Veinte años después, la Argentina vuelve a flirtear con el abismo. Pero estamos a tiempo y evitar caer en el barranco. Los destrozos generados por la pandemia nos invitan -casi nos obligan- a mirarnos al espejo y rectificar el rumbo.

Los dirigentes deben dejar de pelearse por promover o bloquear la actual reforma judicial y deben empezar por algo necesario que permita enmendar este caos político interminable: emprender una reforma política.

Quizás los meses que faltan para llegar a las elecciones primarias (en septiembre) y las generales (en noviembre) sean poco tiempo para diseñar y aprobar una reforma política que promueva la renovación de los partidos, pero no podemos pasar otro ciclo electoral como estamos ahora.

Esa reforma debería alentar la transparencia de la política y aumentar la confianza en nuestro sistema electoral.
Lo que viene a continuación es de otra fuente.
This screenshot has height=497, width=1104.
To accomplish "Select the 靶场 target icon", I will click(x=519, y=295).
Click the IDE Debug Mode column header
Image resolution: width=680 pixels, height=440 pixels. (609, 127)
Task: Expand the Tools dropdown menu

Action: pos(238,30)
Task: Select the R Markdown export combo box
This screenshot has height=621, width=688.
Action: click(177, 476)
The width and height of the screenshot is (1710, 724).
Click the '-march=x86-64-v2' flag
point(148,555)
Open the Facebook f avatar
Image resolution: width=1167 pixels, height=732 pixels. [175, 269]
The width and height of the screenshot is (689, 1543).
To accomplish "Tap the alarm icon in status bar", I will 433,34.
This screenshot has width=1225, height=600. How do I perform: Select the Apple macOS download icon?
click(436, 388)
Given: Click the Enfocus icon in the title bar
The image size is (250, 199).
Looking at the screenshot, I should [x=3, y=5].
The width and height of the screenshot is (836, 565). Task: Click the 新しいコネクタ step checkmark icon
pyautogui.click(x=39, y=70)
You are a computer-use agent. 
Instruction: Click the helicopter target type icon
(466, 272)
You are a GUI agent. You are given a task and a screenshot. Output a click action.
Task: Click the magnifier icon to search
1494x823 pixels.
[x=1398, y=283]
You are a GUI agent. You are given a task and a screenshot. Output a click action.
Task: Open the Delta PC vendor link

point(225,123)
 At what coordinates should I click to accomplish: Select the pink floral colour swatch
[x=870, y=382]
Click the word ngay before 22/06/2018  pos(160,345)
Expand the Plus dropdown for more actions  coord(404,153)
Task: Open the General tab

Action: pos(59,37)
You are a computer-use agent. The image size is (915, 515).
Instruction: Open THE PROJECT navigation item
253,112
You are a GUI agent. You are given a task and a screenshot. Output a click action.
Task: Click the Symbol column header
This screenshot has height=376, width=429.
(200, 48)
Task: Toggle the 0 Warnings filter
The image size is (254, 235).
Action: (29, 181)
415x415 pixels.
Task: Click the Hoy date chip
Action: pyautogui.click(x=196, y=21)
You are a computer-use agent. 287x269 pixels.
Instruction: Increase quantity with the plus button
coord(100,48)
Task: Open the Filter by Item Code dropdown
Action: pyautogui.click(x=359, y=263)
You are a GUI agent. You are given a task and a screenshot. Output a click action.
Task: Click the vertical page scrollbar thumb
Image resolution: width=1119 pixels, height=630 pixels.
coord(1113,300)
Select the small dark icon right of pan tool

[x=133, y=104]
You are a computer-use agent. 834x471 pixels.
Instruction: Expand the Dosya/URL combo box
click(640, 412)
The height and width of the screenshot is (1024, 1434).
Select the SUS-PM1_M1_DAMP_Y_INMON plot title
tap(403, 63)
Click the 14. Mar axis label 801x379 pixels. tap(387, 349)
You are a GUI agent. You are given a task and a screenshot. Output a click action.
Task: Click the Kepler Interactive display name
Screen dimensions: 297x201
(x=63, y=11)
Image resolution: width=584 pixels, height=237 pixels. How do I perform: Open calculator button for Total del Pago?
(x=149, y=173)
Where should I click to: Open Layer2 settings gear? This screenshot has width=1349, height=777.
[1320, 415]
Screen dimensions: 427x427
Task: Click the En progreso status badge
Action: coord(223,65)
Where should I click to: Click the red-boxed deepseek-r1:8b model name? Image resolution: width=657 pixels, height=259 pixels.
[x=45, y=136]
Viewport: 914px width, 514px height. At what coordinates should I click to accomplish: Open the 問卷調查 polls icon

También debería establecer controles reales sobre el financiamiento electoral, en donde se suelen filtrar casos de corrupción. Esta reforma tendría que alentar la irrupción de nuevas figuras que sí jueguen dentro de las reglas democráticas, personas preparadas para nuestros grandes desafíos sin alentar más extremismo y optando por el consenso, políticos que representen a los ciudadanos en vez de a los intereses de grupo.

Una reforma política que nos permita encarar un cambio estructural de nuestros líderes podría permitirnos empezar a eliminar la grieta y el culto al personalismo que ha caracterizado nuestra vida política. Debemos poner trabas a figuras que prometan soluciones sencillas a nuestros problemas complejos. En lugar de vacunarnos incertidumbres deben inocular un proyecto común de nación.

Emprender esta reforma, sin embargo, resultará imposible sin la negociación entre bandos. El oscuro panorama argentino debería obligarnos a intentarlo.